### Problem to work on
Copy each of the following lines word for word.

### Information provided
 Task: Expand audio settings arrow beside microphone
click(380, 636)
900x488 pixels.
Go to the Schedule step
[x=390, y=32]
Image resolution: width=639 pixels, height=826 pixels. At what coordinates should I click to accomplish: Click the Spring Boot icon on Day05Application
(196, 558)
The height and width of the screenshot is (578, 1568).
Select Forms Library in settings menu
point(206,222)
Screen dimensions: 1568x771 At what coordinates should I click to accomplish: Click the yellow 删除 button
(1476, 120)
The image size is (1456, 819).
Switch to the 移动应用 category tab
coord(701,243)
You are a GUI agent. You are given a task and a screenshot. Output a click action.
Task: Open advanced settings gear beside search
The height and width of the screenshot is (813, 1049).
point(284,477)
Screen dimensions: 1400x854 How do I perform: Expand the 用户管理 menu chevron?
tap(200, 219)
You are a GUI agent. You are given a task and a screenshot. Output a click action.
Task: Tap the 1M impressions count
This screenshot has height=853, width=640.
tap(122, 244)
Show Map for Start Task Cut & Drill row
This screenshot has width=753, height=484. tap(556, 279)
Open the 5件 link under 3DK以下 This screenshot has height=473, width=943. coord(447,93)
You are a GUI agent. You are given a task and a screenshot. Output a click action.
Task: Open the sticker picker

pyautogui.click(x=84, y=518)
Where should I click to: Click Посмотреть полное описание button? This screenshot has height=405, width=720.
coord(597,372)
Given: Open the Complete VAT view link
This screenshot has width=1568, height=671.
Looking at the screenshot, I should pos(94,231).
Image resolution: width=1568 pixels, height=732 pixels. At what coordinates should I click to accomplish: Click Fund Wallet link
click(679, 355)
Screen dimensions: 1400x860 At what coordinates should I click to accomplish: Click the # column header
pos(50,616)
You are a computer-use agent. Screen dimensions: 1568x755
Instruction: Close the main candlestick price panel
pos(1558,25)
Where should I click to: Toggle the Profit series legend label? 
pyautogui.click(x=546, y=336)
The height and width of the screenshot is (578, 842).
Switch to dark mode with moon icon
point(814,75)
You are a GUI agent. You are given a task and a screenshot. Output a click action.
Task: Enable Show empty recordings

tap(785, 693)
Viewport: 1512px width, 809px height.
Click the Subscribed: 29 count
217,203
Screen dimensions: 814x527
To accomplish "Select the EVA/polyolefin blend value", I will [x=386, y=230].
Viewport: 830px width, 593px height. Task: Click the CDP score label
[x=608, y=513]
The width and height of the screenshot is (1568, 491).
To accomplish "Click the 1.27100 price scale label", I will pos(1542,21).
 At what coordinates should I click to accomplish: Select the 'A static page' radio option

### Result of this exercise
 Task: Expand audio settings arrow beside microphone
click(380, 636)
900x488 pixels.
Go to the Schedule step
[x=390, y=32]
Image resolution: width=639 pixels, height=826 pixels. At what coordinates should I click to accomplish: Click the Spring Boot icon on Day05Application
(196, 558)
The height and width of the screenshot is (578, 1568).
Select Forms Library in settings menu
point(206,222)
Screen dimensions: 1568x771 At what coordinates should I click to accomplish: Click the yellow 删除 button
(1476, 120)
The image size is (1456, 819).
Switch to the 移动应用 category tab
coord(701,243)
You are a GUI agent. You are given a task and a screenshot. Output a click action.
Task: Open advanced settings gear beside search
The height and width of the screenshot is (813, 1049).
point(284,477)
Screen dimensions: 1400x854 How do I perform: Expand the 用户管理 menu chevron?
tap(200, 219)
You are a GUI agent. You are given a task and a screenshot. Output a click action.
Task: Tap the 1M impressions count
This screenshot has height=853, width=640.
tap(122, 244)
Show Map for Start Task Cut & Drill row
This screenshot has width=753, height=484. tap(556, 279)
Open the 5件 link under 3DK以下 This screenshot has height=473, width=943. coord(447,93)
You are a GUI agent. You are given a task and a screenshot. Output a click action.
Task: Open the sticker picker

pyautogui.click(x=84, y=518)
Where should I click to: Click Посмотреть полное описание button? This screenshot has height=405, width=720.
coord(597,372)
Given: Open the Complete VAT view link
This screenshot has width=1568, height=671.
Looking at the screenshot, I should pos(94,231).
Image resolution: width=1568 pixels, height=732 pixels. At what coordinates should I click to accomplish: Click Fund Wallet link
click(679, 355)
Screen dimensions: 1400x860 At what coordinates should I click to accomplish: Click the # column header
pos(50,616)
You are a computer-use agent. Screen dimensions: 1568x755
Instruction: Close the main candlestick price panel
pos(1558,25)
Where should I click to: Toggle the Profit series legend label? 
pyautogui.click(x=546, y=336)
The height and width of the screenshot is (578, 842).
Switch to dark mode with moon icon
point(814,75)
You are a GUI agent. You are given a task and a screenshot. Output a click action.
Task: Enable Show empty recordings

tap(785, 693)
Viewport: 1512px width, 809px height.
Click the Subscribed: 29 count
217,203
Screen dimensions: 814x527
To accomplish "Select the EVA/polyolefin blend value", I will [x=386, y=230].
Viewport: 830px width, 593px height. Task: Click the CDP score label
[x=608, y=513]
The width and height of the screenshot is (1568, 491).
To accomplish "Click the 1.27100 price scale label", I will pos(1542,21).
 At what coordinates should I click to accomplish: Select the 'A static page' radio option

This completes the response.